**GIVEN PASSAGE**
The University of Iowa and the University of Northern Iowa are considering a move to free, outsourced e-mail, such as Google or Microsoft. Iowa State University and Coe College are among schools that have already switched to Google e-mail - ISU in August for student accounts and Coe in January for all campus e-mail.
Almost half - 42 percent - of the 600 colleges and universities that participated in the 2008 Campus Computing Survey had switched to outsourced campus e-mail, and another 28 percent were considering it. Of those campuses outsourcing student e-mail, Google was the provider for 57 percent, followed by Microsoft at 38 percent.
There can be some savings in a switch, Iowa officials said, but the main driver is student demand. Google and other providers can deliver - for free - larger storage capacity and applications beyond what universities provide, including calendars, instant messaging, video chat and document sharing integrated with Web-based e-mail.
“Those are just things no university can hope to replicate, and when it's out there being provided for free, why should we?” said Jim Twetten, ISU's assistant director of information technology.
A lot of students already had free Gmail accounts through Google, so they appreciate the switch, said James Caughren, Coe junior and student senate president.
“It has a lot more options and easier ways to share information with a lot of people,” he said.

**GIVEN DATA**
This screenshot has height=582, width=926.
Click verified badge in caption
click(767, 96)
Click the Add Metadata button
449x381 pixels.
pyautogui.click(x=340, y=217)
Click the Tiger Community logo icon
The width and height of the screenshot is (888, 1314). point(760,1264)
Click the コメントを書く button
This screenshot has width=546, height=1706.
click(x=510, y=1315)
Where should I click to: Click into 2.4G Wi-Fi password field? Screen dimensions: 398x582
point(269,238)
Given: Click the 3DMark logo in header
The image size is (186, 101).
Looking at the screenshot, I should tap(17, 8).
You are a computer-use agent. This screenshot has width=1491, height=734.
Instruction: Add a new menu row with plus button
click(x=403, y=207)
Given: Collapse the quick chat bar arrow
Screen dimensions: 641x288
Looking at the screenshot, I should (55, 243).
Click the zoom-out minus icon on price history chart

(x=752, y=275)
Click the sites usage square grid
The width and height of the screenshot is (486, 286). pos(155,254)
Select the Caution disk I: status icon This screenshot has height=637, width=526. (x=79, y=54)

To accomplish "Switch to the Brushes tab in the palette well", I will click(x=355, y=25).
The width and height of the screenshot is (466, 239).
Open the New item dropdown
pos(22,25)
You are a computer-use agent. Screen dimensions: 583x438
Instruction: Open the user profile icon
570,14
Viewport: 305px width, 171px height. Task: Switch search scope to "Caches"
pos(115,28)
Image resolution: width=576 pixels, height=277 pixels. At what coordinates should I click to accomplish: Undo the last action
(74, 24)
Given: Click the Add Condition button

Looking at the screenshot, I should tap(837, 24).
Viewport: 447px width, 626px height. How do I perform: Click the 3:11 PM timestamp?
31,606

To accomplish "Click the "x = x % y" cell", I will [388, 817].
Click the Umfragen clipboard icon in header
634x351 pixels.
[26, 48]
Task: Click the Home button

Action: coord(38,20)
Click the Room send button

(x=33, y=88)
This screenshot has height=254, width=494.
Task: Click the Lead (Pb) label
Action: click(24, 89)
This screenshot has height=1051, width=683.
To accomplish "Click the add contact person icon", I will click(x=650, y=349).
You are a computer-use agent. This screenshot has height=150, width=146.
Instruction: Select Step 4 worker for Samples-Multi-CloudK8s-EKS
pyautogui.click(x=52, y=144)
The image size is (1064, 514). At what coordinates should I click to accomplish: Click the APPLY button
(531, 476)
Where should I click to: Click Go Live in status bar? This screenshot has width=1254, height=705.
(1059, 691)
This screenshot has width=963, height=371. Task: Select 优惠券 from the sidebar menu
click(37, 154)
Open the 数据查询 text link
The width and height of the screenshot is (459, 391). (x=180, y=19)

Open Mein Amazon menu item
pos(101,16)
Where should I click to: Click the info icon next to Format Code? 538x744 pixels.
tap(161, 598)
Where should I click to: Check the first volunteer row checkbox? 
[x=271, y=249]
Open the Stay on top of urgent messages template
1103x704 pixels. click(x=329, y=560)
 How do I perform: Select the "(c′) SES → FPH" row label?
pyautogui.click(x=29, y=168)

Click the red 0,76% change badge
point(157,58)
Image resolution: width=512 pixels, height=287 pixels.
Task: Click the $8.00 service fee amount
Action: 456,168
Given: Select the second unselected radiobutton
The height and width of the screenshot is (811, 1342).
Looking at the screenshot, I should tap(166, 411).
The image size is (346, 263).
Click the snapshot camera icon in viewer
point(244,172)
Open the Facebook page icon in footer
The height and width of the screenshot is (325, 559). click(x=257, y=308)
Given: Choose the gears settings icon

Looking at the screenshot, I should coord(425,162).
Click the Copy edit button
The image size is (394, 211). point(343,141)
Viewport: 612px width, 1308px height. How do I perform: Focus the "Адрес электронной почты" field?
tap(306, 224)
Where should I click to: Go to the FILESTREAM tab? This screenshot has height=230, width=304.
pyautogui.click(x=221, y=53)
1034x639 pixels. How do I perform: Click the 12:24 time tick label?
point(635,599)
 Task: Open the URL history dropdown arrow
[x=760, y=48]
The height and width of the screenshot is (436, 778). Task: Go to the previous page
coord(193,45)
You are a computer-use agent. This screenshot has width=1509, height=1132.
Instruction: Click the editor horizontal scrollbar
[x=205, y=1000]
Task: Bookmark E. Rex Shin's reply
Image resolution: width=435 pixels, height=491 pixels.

**REQUIRED WORK**
• A. Please write out the passage on universities switching to outsourced e-mail word for word, from start to finish.
• B. From the entries, pull out the lines starting at the one containing "Open the Facebook page icon in footer" and ending at the one containing "The image size is (394, 211). point(343,141)", both included. Reproduce them verbatim and give nothing else.

**PER-TASK OUTPUTS**
• A.
The University of Iowa and the University of Northern Iowa are considering a move to free, outsourced e-mail, such as Google or Microsoft. Iowa State University and Coe College are among schools that have already switched to Google e-mail - ISU in August for student accounts and Coe in January for all campus e-mail.
Almost half - 42 percent - of the 600 colleges and universities that participated in the 2008 Campus Computing Survey had switched to outsourced campus e-mail, and another 28 percent were considering it. Of those campuses outsourcing student e-mail, Google was the provider for 57 percent, followed by Microsoft at 38 percent.
There can be some savings in a switch, Iowa officials said, but the main driver is student demand. Google and other providers can deliver - for free - larger storage capacity and applications beyond what universities provide, including calendars, instant messaging, video chat and document sharing integrated with Web-based e-mail.
“Those are just things no university can hope to replicate, and when it's out there being provided for free, why should we?” said Jim Twetten, ISU's assistant director of information technology.
A lot of students already had free Gmail accounts through Google, so they appreciate the switch, said James Caughren, Coe junior and student senate president.
“It has a lot more options and easier ways to share information with a lot of people,” he said.

• B.
Open the Facebook page icon in footer
The height and width of the screenshot is (325, 559). click(x=257, y=308)
Given: Choose the gears settings icon

Looking at the screenshot, I should coord(425,162).
Click the Copy edit button
The image size is (394, 211). point(343,141)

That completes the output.